┌──
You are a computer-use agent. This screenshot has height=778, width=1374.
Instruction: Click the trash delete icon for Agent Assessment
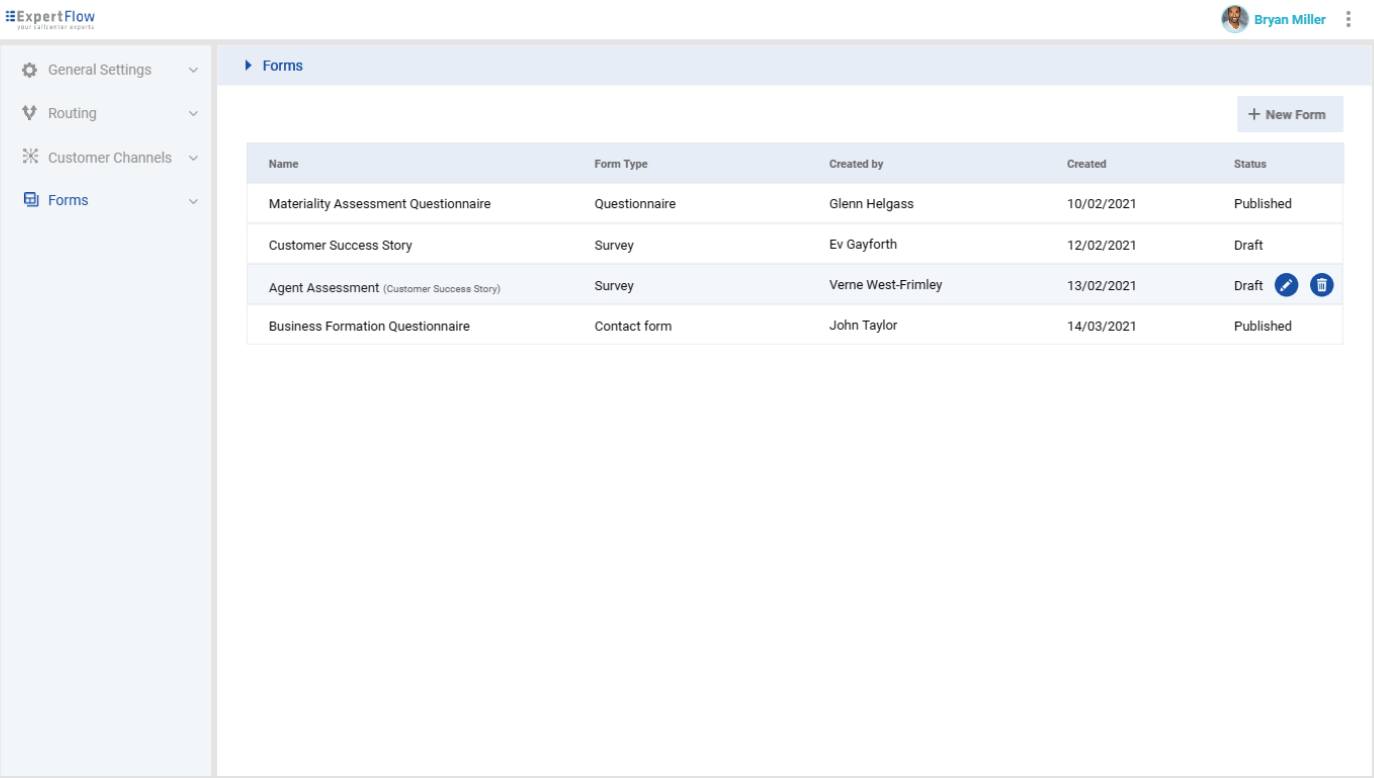pyautogui.click(x=1321, y=285)
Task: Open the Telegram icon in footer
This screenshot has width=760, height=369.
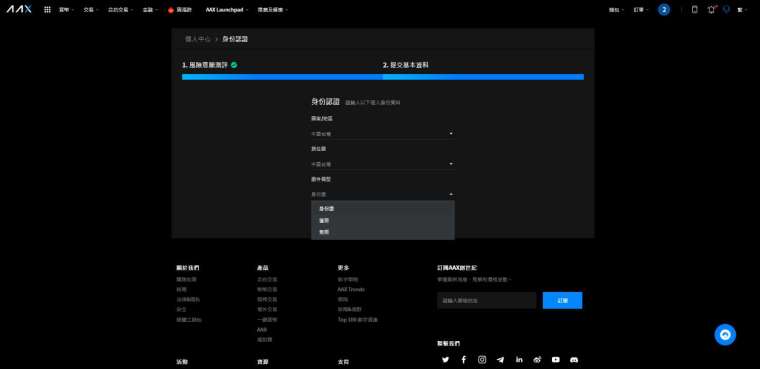Action: tap(500, 359)
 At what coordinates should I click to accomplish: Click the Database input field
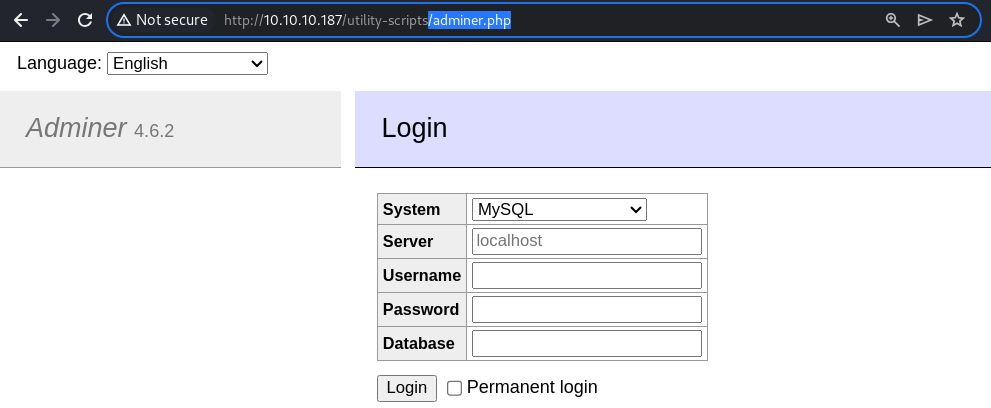tap(587, 344)
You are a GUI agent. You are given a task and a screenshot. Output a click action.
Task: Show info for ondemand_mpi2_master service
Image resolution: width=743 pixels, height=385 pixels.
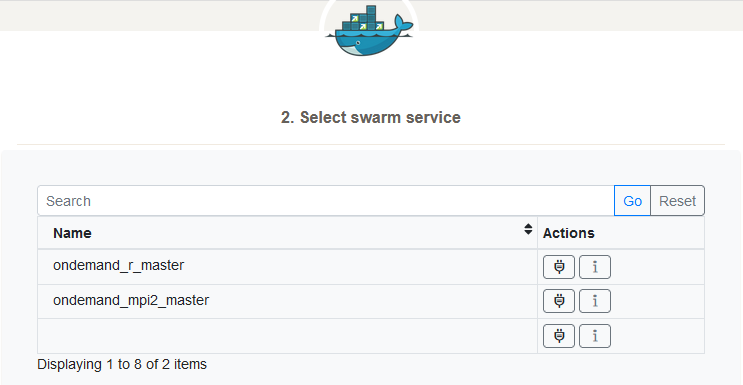[x=595, y=301]
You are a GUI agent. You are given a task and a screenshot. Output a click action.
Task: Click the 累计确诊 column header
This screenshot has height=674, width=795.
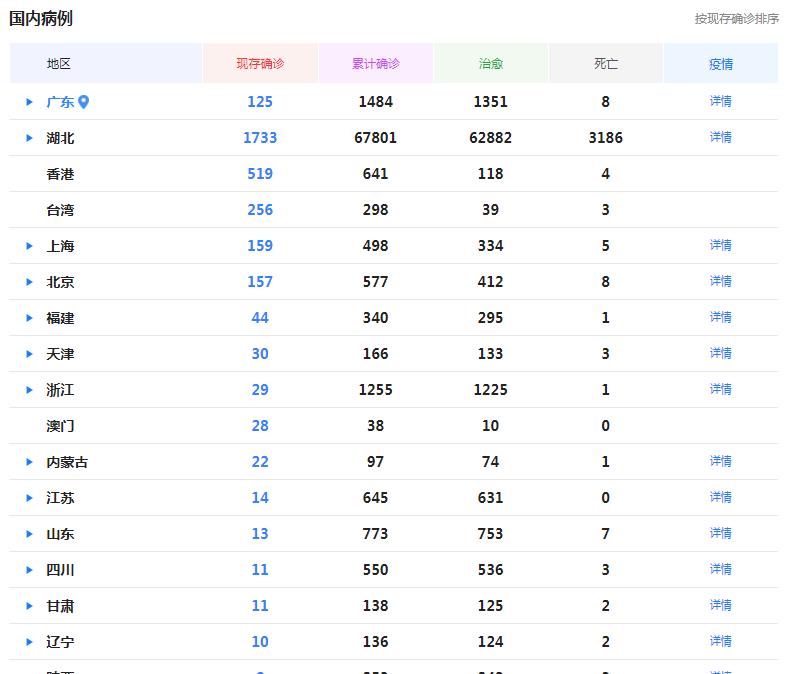(376, 64)
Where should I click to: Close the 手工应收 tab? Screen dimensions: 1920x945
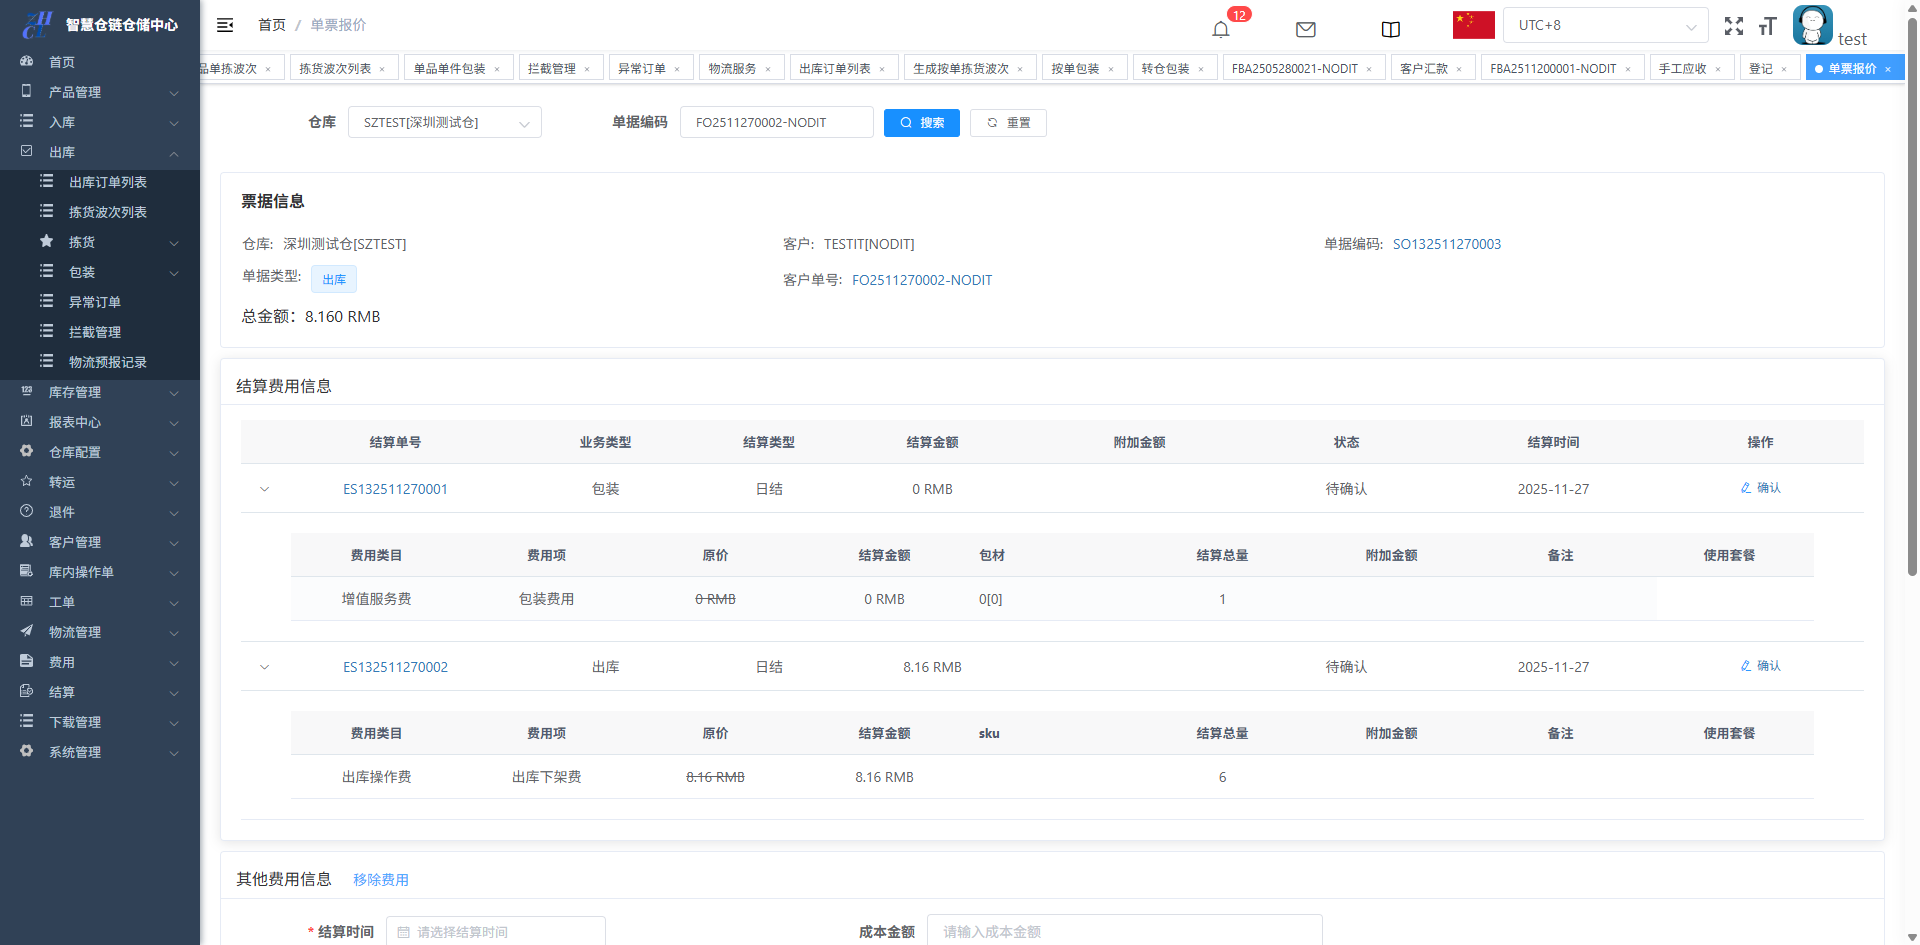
└──
■ **What needs to be done**:
Copy every item above word for word, omitting the pictures.

■ **Solution**:
You are a computer-use agent. This screenshot has height=778, width=1374.
Instruction: Click the trash delete icon for Agent Assessment
pyautogui.click(x=1321, y=285)
Task: Open the Telegram icon in footer
This screenshot has width=760, height=369.
Action: tap(500, 359)
 At what coordinates should I click to accomplish: Click the Database input field
tap(587, 344)
You are a GUI agent. You are given a task and a screenshot. Output a click action.
Task: Show info for ondemand_mpi2_master service
Image resolution: width=743 pixels, height=385 pixels.
[x=595, y=301]
You are a GUI agent. You are given a task and a screenshot. Output a click action.
Task: Click the 累计确诊 column header
This screenshot has height=674, width=795.
(376, 64)
Where should I click to: Close the 手工应收 tab? Screen dimensions: 1920x945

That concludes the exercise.